I did as you've suggested.


----------



## Erick - BVA (Jul 20, 2021)

I still can't believe I fell for it. Anything that says they will get you to a certain place, there's something suspicious - especially with promotions like this. There are no guarantees. I've done legitimate Spotify Playlist promotions through OmariMC and they always warned me that they cannot guarantee the projected amount, because it also depends on the quality of your track, etc. 
There really are no real, genuine shortcuts without something being faked. 
Thanks for the comments.


----------



## Toecutter (Jul 20, 2021)

Listened to some of your songs like Out of Control and I sincerely think you shouldn't resort to paid engagement to grow your channel, it can backfire (like it did) and get your account blocked. It's easy to spot the fake "organic" accounts, just be patient and grow a real audience, no need to game youtube.


----------



## Erick - BVA (Jul 20, 2021)

Toecutter said:


> Listened to some of your songs like Out of Control and I sincerely think you shouldn't resort to paid engagement to grow your channel, it can backfire (like it did) and get your account blocked. It's easy to spot the fake "organic" accounts, just be patient and grow a real audience, no need to game youtube.

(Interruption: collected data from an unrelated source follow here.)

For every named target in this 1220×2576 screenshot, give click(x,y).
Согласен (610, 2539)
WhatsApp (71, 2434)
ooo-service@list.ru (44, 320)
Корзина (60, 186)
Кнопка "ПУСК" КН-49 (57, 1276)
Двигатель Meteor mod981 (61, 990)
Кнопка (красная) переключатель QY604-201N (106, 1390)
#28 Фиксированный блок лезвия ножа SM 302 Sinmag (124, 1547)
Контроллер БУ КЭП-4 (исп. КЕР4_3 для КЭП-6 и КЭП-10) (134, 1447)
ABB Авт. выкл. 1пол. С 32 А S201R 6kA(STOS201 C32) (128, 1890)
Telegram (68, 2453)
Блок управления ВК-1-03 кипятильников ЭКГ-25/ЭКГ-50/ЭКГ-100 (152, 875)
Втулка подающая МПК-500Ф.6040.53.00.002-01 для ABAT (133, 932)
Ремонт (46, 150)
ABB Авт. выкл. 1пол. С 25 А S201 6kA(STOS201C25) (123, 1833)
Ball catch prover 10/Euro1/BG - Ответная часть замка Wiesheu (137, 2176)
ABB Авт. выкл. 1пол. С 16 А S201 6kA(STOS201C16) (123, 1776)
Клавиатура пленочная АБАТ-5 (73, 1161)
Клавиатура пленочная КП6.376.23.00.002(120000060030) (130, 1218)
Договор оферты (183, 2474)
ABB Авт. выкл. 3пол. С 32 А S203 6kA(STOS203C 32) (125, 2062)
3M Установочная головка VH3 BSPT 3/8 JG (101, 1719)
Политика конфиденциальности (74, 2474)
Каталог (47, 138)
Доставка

Thanks, I appreciate that. 
Well I wish people would be clear and honest about what they're doing. He should just say "I'll pay people on picoworkers to sub your channel" lol But ofcourse a scammer isn't going to be upfront. 
Fiverr did end up refunding the full amount and cancelled the order for me. They're definitely siding with me on this one.


----------



## michalioz (Jul 20, 2021)

You don't need Fiverr for something like that. Just start your own FB/Google ad campaign, it's easier than talking to random freelancers.


----------



## Erick - BVA (Jul 20, 2021)

michalioz said:


> Why don't need Fiverr for something like that. Just start your own FB/Google ad campaign, it's easier than talking to random freelancers.


I've got two ads running right now through google.
I honestly don't know how Facebook ads work. It seems like you need to have your own business page on FB first? Am I misunderstanding that correctly though? I'm not great at running stuff like that.
Spotify ads also seem straightforward and easy to set up as well, kind of similar to the google ads.


----------



## michalioz (Jul 21, 2021)

Erick - BVA said:


> It seems like you need to have your own business page on FB first? Am I misunderstanding that though?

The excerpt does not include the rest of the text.